Physics, asked by navenduranjan720, 11 months ago

why Indian looks are so different from Asian,we Indian are also Asian but our looks are very different with some exceptions​

Answers

Answered by Anonymous
4

let me concerned you

mostly asian word stands for (japanese and chinease)

by most of the people mainly from europe ,its correct we come in asia but asian word doesnot stands for us


navenduranjan720: or Chinese
navenduranjan720: what happens
navenduranjan720: @baba
Anonymous: chinese same as japanese
navenduranjan720: but we are Indian
Anonymous: yep
Answered by temporarygirl
1

In fact, India is a vibrant society with an increasingly vigorous internal dynamic and an increasing influence, directly and indirectly, in the world. Its significance lies not only in its size—some 930 million Indians are 15 percent of the planetary population—but also in the questions raised by the path India has chosen in domestic and foreign policy. This nation is the largest functioning democracy, with regular and freely contested elections. Thus, it is the test of whether democracy is a suitable system of government for large numbers of relatively poor people_in a world where democracy, as we understand it, is a much-endangered political species, especially in Third World countries.

Modern India is also a test of two middle-ground philosophies. As an early proponent of non-alignment in international politics, India has attempted to establish a [middle] position between Western and [communist] oriented states. Over the years, its leadership in carving out a Third World posture demonstrated that there is a viable route for nations who did not want to take sides in Cold War politics, an approach which many other nations in Asia, Africa, Latin America, and the Middle East have followed and hope to sustain.

India's economic policies have also broken new ground. They were the first large-scale test of the modern mixed economy: central government planning with a combination of both private and public ownership of economic enterprises. It is perhaps still too early to evaluate the results. On the one hand, poverty remains [widespread] and unemployment is high. On the other, Indian agriculture has performed much better than either Soviet or Chinese agriculture. (India now feeds her population and has imported hardly any grain in the past four years.) Also, India now ranks as the ninth largest industrial economy in the world. A further significance of India today comes from the geopolitics of South Asia. Bordering the Indian Ocean into which the Persian Gulf flows, it is a key location in an era of oil logistics.

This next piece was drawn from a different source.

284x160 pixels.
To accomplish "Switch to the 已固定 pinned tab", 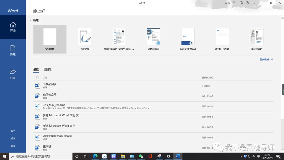I will 47,69.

Add the proximity of Russia, Afghanistan, Pakistan and China, and India's situation becomes critical to the tensions and interactions of current global politics. From this perspective alone, apart from the many human, cultural and other reasons, it behooves thoughtful people around the world to make efforts to understand this vast and vital nation.

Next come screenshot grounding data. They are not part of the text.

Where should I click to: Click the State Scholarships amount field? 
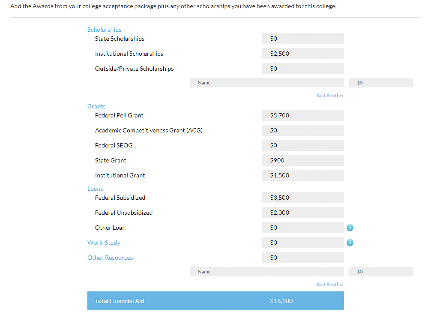click(x=303, y=39)
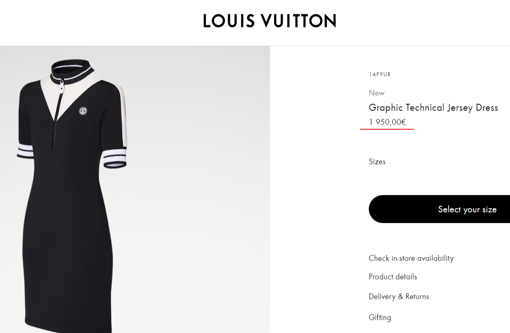Screen dimensions: 510x333
Task: Click the Sizes label
Action: [377, 162]
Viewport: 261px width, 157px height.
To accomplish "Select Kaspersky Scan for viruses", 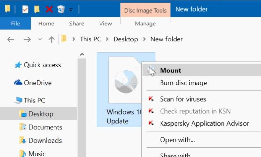I will pyautogui.click(x=183, y=99).
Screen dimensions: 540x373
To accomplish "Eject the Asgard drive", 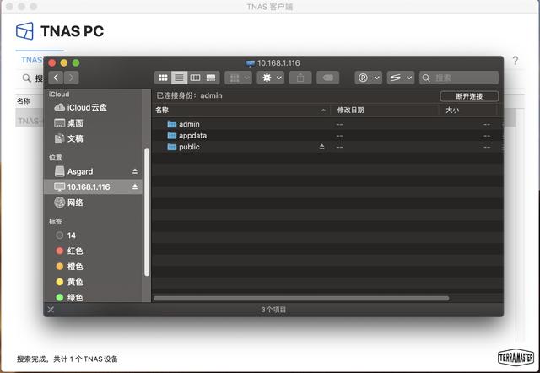I will pos(135,171).

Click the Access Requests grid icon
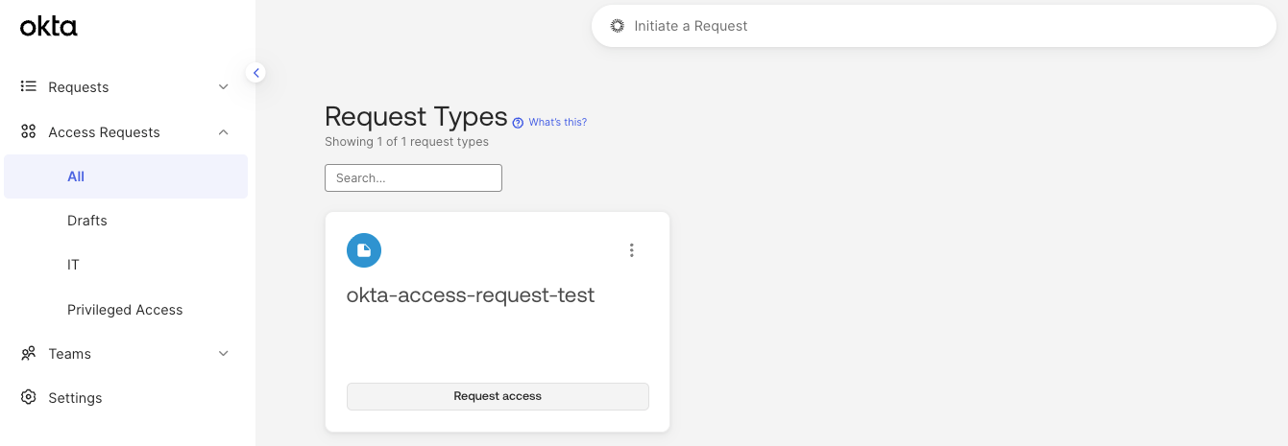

It is possible to say almost anything about India and have it apply to some part of that subcontinent. India is a land of [poverty] and, in some ways, of plenty. It is a nation both powerful and weak, ancient and modern, climatically dramatic in its contrasts. The very term "India" implies a unity which exists more as a tentative political form than as a human and socio-cultural reality. From the intertwining of its complex history with contemporary society, one can distill five important features which will perhaps give us some aids in understanding modern India.

The first feature to remember when thinking of India is its diversity. It is a country in which there are 15 official languages, over 300 minor languages and some 3,000 dialects. Twenty-four languages have more than one million speakers each. The largest spoken language is Hindi, but this is the mother tongue of only about 40 percent of the population. Often Indians cannot understand each other and frequently use English as a link or administrative language. But language is not the only diversity. There are four principal social groupings, what we sometimes call castes, and several thousand sub-categories of the castes. Although predominantly Hindu, all the world's major religions are represented in India. Ethnic differences also [abound]. This mosaic is culturally extraordinary. It is a source of divisiveness in a nation where particular loyalties have a deep meaning, both spiritually and physically. Given this diversity, it is remarkable that India has remained and grown, and continues to grow, as one nation.